The next day, the prosecutor was sworn and
questioned about his reasons. Defense counsel questioned the
prosecutor about whether the prior acquittal made the juror a bad
juror for future cases. The tenor of that questioning and
statements made by defense counsel the day before was that the
prosecutor would have to objectively justify the juror's unfitness
to serve on the jury by showing, for example, that the jury she
served on delivered a bad verdict in the prior case. The
prosecutor did contend that a "not guilty" verdict should not have
been returned. Regarding the prospective juror's association with
Tulia, defense counsel asserted that Tinner had not lived in Tulia
for thirty years and asked whether the prosecutor could articulate
his reasons for not wanting someone on the jury who had contacts
with Tulia. The prosecutor responded that Tinner still had
relatives living there, and the prosecutor's personal feeling was
that "Tulia has put a bad name on the criminal justice system in
its entirety." Under questioning from co-counsel, the prosecutor
explained that the venire contained another prospective juror who
had served in the prior homicide case with Tinner, and that the
prosecutors had concluded that this other member of the venire
also would not be a good juror in the present case. After taking
the issue under advisement, the trial court ultimately overruled
appellant's Batson objection.
We find the State's first reason - that Tinner
served earlier that year on a jury that rendered a "not guilty"

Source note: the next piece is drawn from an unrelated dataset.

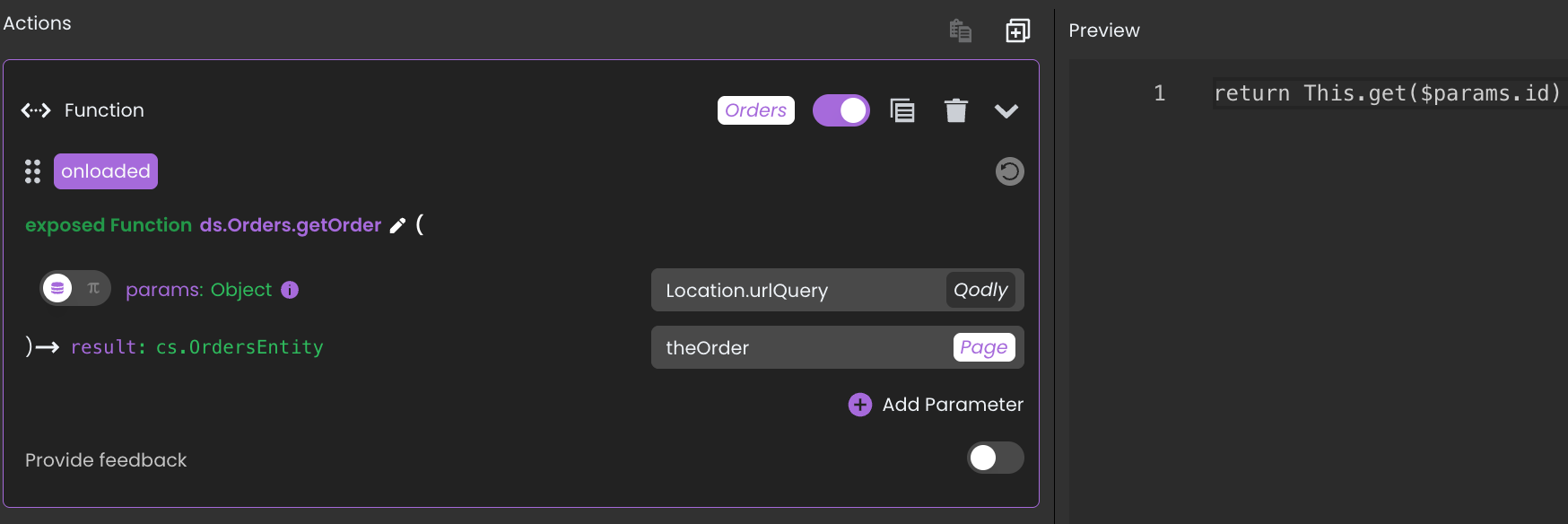This screenshot has height=524, width=1568.
Task: Duplicate the Function action
Action: click(902, 110)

verdict in a homicide case - to be sufficient to uphold the trial
court's ruling. The reason itself was clearly race-neutral,
passing step two. With respect to step three, appellant provided
no evidence to suggest that the reason was a mere pretext for
discrimination. Whether or not the "not guilty"verdict delivered
in that case was in fact a "bad" verdict, the prosecutor
was entitled to strike the juror just because she had served on a
jury that delivered a "not guilty" verdict. Moreover, the
prosecutor indicated that he believed the verdict was a
bad verdict, and appellant introduced no evidence to suggest
otherwise. Given our conclusion with respect to the first reason,
we need not address the prosecutor's second reason (contacts with
Tulia), except to say that the trial court was within its
discretion to believe that appellant did not prove any
discriminatory intent underlying that reason.
(32) Point of error eight is overruled.
V. JUROR MISCONDUCT
In point of error nine, appellant contends that
the trial court erred in denying his motion for new trial on the
ground that a juror engaged in misconduct by using appellant's
failure to present evidence at trial as a circumstance against him.
In an affidavit submitted with appellant's motion for new trial,
juror Hendrix stated:
I wish to state that I was concerned that we
were called upon to make a decision without any defense evidence.
I was concerned of who would sentence the Defendant once our
decision was made. I do not recall any specific jury misconduct.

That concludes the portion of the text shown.